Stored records
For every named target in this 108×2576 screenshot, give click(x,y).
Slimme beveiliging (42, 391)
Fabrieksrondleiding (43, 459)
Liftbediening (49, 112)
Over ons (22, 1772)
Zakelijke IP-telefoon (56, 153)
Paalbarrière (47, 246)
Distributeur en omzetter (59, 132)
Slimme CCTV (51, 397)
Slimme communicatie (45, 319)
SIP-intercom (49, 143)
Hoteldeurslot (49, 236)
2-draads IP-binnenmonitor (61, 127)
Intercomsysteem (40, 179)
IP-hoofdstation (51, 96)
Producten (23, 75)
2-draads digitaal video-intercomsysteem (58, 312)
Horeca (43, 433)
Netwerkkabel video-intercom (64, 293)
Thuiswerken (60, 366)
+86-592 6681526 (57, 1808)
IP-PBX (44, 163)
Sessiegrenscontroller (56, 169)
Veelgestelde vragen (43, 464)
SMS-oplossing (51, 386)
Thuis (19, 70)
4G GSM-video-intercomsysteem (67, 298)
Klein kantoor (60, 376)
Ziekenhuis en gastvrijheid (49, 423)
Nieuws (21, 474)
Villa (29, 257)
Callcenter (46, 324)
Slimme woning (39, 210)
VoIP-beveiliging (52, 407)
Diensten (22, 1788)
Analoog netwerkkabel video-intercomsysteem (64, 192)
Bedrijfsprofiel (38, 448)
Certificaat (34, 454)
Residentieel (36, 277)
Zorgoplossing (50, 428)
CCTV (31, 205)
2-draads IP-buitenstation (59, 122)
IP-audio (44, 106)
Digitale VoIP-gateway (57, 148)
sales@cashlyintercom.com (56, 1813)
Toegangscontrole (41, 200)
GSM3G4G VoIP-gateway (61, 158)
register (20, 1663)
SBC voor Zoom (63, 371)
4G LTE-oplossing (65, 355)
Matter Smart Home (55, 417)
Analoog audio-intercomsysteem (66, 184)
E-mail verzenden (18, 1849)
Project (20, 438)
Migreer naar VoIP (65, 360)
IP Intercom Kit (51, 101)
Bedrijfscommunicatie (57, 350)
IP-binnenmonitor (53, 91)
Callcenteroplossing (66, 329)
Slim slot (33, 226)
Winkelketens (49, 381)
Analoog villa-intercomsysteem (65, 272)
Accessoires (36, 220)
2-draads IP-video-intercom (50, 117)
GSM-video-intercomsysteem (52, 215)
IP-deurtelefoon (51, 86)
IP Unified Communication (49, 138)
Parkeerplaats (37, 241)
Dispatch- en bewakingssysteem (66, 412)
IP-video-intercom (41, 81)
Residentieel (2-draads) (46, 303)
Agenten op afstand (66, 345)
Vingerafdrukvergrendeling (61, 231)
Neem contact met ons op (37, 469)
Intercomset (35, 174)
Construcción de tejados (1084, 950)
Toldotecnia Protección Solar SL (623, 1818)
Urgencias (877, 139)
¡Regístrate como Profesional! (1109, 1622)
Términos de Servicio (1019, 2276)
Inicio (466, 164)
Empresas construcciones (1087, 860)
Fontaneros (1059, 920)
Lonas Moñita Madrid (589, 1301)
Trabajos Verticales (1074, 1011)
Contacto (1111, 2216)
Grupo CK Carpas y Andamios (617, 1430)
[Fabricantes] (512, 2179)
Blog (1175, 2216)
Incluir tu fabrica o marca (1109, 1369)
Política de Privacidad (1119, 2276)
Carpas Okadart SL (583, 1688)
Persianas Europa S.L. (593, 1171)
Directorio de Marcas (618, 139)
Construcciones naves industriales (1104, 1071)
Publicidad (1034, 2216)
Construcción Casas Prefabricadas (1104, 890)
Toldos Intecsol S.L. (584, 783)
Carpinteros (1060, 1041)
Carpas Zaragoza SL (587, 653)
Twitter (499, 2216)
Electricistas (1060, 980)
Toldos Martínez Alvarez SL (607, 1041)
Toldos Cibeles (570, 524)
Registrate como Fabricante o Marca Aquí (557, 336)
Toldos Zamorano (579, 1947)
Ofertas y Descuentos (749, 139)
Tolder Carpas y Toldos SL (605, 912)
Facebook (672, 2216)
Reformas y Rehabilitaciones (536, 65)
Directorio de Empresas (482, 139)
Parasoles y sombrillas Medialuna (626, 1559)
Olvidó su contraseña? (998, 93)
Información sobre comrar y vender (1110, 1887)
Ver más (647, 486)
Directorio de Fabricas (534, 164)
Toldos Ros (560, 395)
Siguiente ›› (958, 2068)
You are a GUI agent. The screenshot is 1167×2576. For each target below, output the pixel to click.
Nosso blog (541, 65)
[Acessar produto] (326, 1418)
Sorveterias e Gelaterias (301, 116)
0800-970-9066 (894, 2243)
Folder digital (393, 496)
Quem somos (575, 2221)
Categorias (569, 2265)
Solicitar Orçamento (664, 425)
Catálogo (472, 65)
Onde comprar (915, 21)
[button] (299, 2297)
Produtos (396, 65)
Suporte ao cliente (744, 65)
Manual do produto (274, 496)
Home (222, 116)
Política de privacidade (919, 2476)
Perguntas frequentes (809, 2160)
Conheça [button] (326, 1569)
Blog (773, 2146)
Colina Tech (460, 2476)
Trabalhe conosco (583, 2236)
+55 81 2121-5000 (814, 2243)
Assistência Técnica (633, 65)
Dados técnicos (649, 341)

> Exercise description: The answer must consist of all the entries, copied exactly.

> Finished exercise:
For every named target in this 108×2576 screenshot, give click(x,y).
Slimme beveiliging (42, 391)
Fabrieksrondleiding (43, 459)
Liftbediening (49, 112)
Over ons (22, 1772)
Zakelijke IP-telefoon (56, 153)
Paalbarrière (47, 246)
Distributeur en omzetter (59, 132)
Slimme CCTV (51, 397)
Slimme communicatie (45, 319)
SIP-intercom (49, 143)
Hoteldeurslot (49, 236)
2-draads IP-binnenmonitor (61, 127)
Intercomsysteem (40, 179)
IP-hoofdstation (51, 96)
Producten (23, 75)
2-draads digitaal video-intercomsysteem (58, 312)
Horeca (43, 433)
Netwerkkabel video-intercom (64, 293)
Thuiswerken (60, 366)
+86-592 6681526 (57, 1808)
IP-PBX (44, 163)
Sessiegrenscontroller (56, 169)
Veelgestelde vragen (43, 464)
SMS-oplossing (51, 386)
Thuis (19, 70)
4G GSM-video-intercomsysteem (67, 298)
Klein kantoor (60, 376)
Ziekenhuis en gastvrijheid (49, 423)
Nieuws (21, 474)
Villa (29, 257)
Callcenter (46, 324)
Slimme woning (39, 210)
VoIP-beveiliging (52, 407)
Diensten (22, 1788)
Analoog netwerkkabel video-intercomsysteem (64, 192)
Bedrijfsprofiel (38, 448)
Certificaat (34, 454)
Residentieel (36, 277)
Zorgoplossing (50, 428)
CCTV (31, 205)
2-draads IP-buitenstation (59, 122)
IP-audio (44, 106)
Digitale VoIP-gateway (57, 148)
sales@cashlyintercom.com (56, 1813)
Toegangscontrole (41, 200)
GSM3G4G VoIP-gateway (61, 158)
register (20, 1663)
SBC voor Zoom (63, 371)
4G LTE-oplossing (65, 355)
Matter Smart Home (55, 417)
Analoog audio-intercomsysteem (66, 184)
E-mail verzenden (18, 1849)
Project (20, 438)
Migreer naar VoIP (65, 360)
IP Intercom Kit (51, 101)
Bedrijfscommunicatie (57, 350)
IP-binnenmonitor (53, 91)
Callcenteroplossing (66, 329)
Slim slot (33, 226)
Winkelketens (49, 381)
Analoog villa-intercomsysteem (65, 272)
Accessoires (36, 220)
2-draads IP-video-intercom (50, 117)
GSM-video-intercomsysteem (52, 215)
IP-deurtelefoon (51, 86)
IP Unified Communication (49, 138)
Parkeerplaats (37, 241)
Dispatch- en bewakingssysteem (66, 412)
IP-video-intercom (41, 81)
Residentieel (2-draads) (46, 303)
Agenten op afstand (66, 345)
Vingerafdrukvergrendeling (61, 231)
Neem contact met ons op (37, 469)
Intercomset (35, 174)
Construcción de tejados (1084, 950)
Toldotecnia Protección Solar SL (623, 1818)
Urgencias (877, 139)
¡Regístrate como Profesional! (1109, 1622)
Términos de Servicio (1019, 2276)
Inicio (466, 164)
Empresas construcciones (1087, 860)
Fontaneros (1059, 920)
Lonas Moñita Madrid (589, 1301)
Trabajos Verticales (1074, 1011)
Contacto (1111, 2216)
Grupo CK Carpas y Andamios (617, 1430)
[Fabricantes] (512, 2179)
Blog (1175, 2216)
Incluir tu fabrica o marca (1109, 1369)
Política de Privacidad (1119, 2276)
Carpas Okadart SL (583, 1688)
Persianas Europa S.L. (593, 1171)
Directorio de Marcas (618, 139)
Construcciones naves industriales (1104, 1071)
Publicidad (1034, 2216)
Construcción Casas Prefabricadas (1104, 890)
Toldos Intecsol S.L. (584, 783)
Carpinteros (1060, 1041)
Carpas Zaragoza SL (587, 653)
Twitter (499, 2216)
Electricistas (1060, 980)
Toldos Martínez Alvarez SL (607, 1041)
Toldos Cibeles (570, 524)
Registrate como Fabricante o Marca Aquí (557, 336)
Toldos Zamorano (579, 1947)
Ofertas y Descuentos (749, 139)
Tolder Carpas y Toldos SL (605, 912)
Facebook (672, 2216)
Reformas y Rehabilitaciones (536, 65)
Directorio de Empresas (482, 139)
Parasoles y sombrillas Medialuna (626, 1559)
Olvidó su contraseña? (998, 93)
Información sobre comrar y vender (1110, 1887)
Ver más (647, 486)
Directorio de Fabricas (534, 164)
Toldos Ros (560, 395)
Siguiente ›› (958, 2068)
You are a GUI agent. The screenshot is 1167×2576. For each target below, output the pixel to click.
Nosso blog (541, 65)
[Acessar produto] (326, 1418)
Sorveterias e Gelaterias (301, 116)
0800-970-9066 (894, 2243)
Folder digital (393, 496)
Quem somos (575, 2221)
Categorias (569, 2265)
Solicitar Orçamento (664, 425)
Catálogo (472, 65)
Onde comprar (915, 21)
[button] (299, 2297)
Produtos (396, 65)
Suporte ao cliente (744, 65)
Manual do produto (274, 496)
Home (222, 116)
Política de privacidade (919, 2476)
Perguntas frequentes (809, 2160)
Conheça [button] (326, 1569)
Blog (773, 2146)
Colina Tech (460, 2476)
Trabalhe conosco (583, 2236)
+55 81 2121-5000 (814, 2243)
Assistência Técnica (633, 65)
Dados técnicos (649, 341)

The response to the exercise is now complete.